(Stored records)
============

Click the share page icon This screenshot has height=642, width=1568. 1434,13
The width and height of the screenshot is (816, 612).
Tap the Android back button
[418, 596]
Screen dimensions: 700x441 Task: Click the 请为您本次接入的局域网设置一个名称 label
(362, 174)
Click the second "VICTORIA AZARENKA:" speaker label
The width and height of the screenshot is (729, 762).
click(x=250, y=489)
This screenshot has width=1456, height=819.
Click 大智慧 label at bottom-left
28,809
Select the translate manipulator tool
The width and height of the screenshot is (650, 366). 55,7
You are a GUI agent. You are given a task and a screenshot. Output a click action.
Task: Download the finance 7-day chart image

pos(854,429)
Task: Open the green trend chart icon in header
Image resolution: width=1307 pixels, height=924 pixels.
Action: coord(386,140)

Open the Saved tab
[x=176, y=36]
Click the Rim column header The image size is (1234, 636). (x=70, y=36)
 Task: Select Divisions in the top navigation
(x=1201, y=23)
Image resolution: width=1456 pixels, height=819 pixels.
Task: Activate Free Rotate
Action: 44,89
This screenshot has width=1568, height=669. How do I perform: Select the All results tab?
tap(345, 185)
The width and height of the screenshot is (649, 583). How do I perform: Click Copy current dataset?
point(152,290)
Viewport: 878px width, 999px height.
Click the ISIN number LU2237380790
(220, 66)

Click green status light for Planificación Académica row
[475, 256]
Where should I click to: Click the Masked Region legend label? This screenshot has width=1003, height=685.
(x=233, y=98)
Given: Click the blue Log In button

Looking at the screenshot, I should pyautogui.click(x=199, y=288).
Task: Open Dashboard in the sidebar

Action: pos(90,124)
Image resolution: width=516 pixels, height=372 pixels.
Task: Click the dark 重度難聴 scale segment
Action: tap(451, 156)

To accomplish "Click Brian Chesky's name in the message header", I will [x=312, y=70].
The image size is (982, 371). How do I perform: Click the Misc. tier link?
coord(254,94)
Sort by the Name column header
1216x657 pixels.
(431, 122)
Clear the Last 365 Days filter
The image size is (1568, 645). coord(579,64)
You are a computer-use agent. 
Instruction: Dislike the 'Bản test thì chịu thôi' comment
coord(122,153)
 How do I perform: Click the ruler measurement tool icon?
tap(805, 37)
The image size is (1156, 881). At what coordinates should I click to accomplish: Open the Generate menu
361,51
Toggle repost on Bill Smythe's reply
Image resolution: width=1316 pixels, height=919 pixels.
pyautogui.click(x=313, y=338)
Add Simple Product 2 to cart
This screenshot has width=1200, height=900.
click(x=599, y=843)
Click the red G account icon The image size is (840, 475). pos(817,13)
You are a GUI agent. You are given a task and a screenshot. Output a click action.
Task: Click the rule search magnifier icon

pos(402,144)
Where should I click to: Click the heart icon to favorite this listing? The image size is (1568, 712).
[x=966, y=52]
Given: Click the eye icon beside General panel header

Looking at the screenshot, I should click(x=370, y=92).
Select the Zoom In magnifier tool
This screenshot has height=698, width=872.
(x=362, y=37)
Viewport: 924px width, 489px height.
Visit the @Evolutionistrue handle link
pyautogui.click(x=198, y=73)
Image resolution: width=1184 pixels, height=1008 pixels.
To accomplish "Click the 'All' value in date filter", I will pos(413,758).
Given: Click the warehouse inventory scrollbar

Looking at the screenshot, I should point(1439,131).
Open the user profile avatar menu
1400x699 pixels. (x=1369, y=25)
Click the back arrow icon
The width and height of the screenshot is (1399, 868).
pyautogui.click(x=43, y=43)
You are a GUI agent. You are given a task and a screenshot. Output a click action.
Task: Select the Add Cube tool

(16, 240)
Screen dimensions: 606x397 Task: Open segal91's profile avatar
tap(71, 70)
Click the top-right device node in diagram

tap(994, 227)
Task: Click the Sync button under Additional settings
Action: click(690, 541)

============

Your objective - Copy out, from the data above, every line holding the word "Viewport".

Answer to this task -
Viewport: 878px width, 999px height.
Viewport: 924px width, 489px height.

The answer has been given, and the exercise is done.